Happiness Isn’t the Right Metric

 At dinner the other night a colleague implied that money is rarely the reason people leave jobs–if they were happier at their current job, they wouldn't be looking around, or at least they would feel more satisfied with their current salary.

I agree that money is rarely the primary issue. And frankly it's always complicated as to why people leave (it's rarely one issue, no matter what the issue is). But I think we end up distracting ourselves if we look too rigidly to the "happiness" of employees. There's nothing wrong with happiness, of course, but there is a big difference between happy and engaged. Between happy and learning. Between happy and growing. Between happy and challenged. 

If your constantly unhappy, then there's obviously a problem. But I don't expect to be happy all the time, and I expect other people I work with to have times when they are frustrated, when they struggle, or when the operating environment deals them a hand that is just plain hard. Loving your job is not about being happy all the time. 


  1. 20.05.2010 at 1:55 pm

    If your colleague had framed it slightly differently, would you still think happiness is the wrong metric? If he or she had said this:
    “How you answer this question is an excellent predictor of whether or not you plan to stick with the organization: ‘Are you happy with your job?'”
    Taking it from always being happy to being reflective and on balance happy means they’re assessing the things you talk about — are they engaged, do they feel underpaid, are they challenged, is the opportunity for advancement, do they think their work matters — and saying hell yes, or hell no (anything in between is really just one step away from hell no).

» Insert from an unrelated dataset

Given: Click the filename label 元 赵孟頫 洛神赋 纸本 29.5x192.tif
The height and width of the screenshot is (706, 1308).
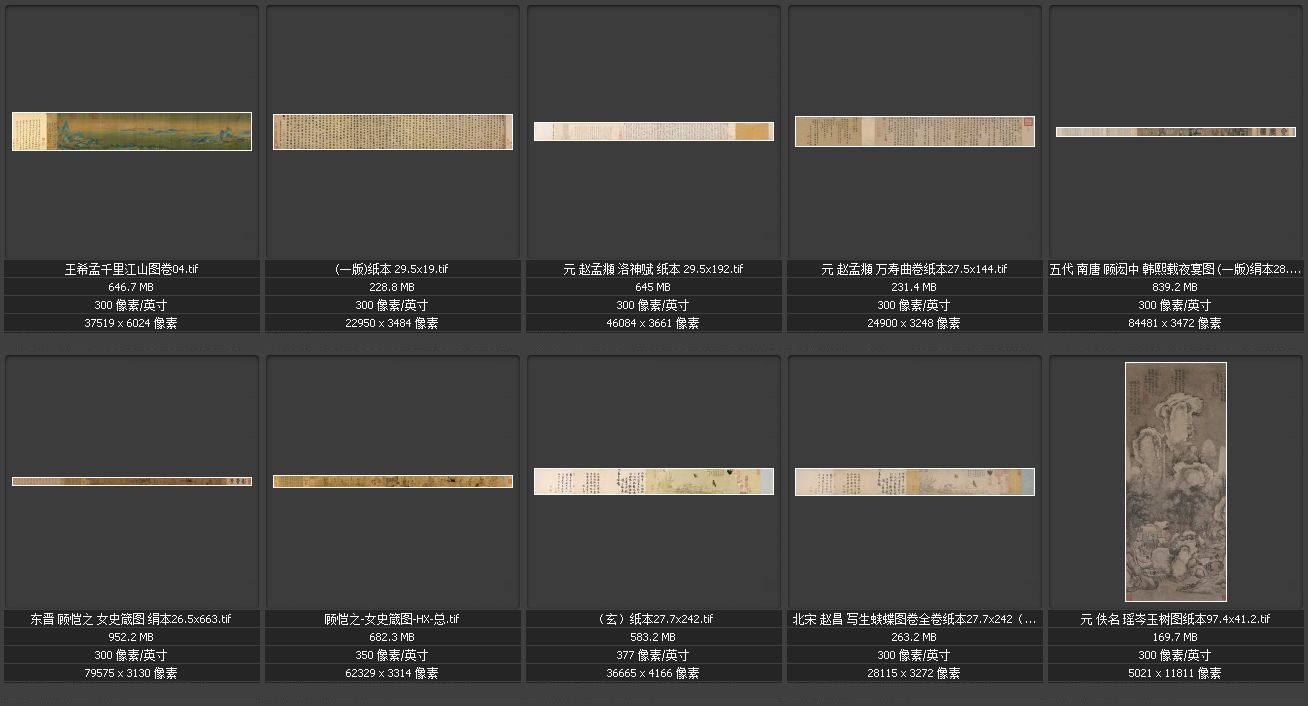Looking at the screenshot, I should [x=653, y=269].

  2. 20.05.2010 at 2:28 pm

    If I remember my Herzberg’s Theory of motivation (http://pareonline.net/getvn.asp?v=5&n=110), money is a hygiene factor in motivation, its absence creates dissatisfaction but its presence is not a motivator. Herzberg’s five factors for job satisfaction are achievement, recognition, the work itself, responsibility, and advancement which are similar to Dan Pink’s concept of purpose, autonomy and mastery.
    So happiness may not be a motivator. But unhappiness may be an indication of dissatisfaction that if it lasts long enough will impact a person’s job performance. The unhappiness may be an indicator that one of the 3 elements (purpose, autonomy & mastery) is missing. So chronic unhappiness is something to be considered. AS a one point in time unhappiness is not a valuable metric but if the feeling lasts long enough it can become a metric or indicator.

  3. 20.05.2010 at 2:52 pm

    Money in itself can not make you happy, but being poor can make you miserable.

  4. 20.05.2010 at 3:51 pm

    Scott: I think that is my point, though. If you’re thinking of engaged, growing, etc., then let’s use those words, rather than the vague (and variably defined” happy. It’s not that happy is NOT a metric, it’s just not refined enough for me. And I would be concerned if people focused on it too much.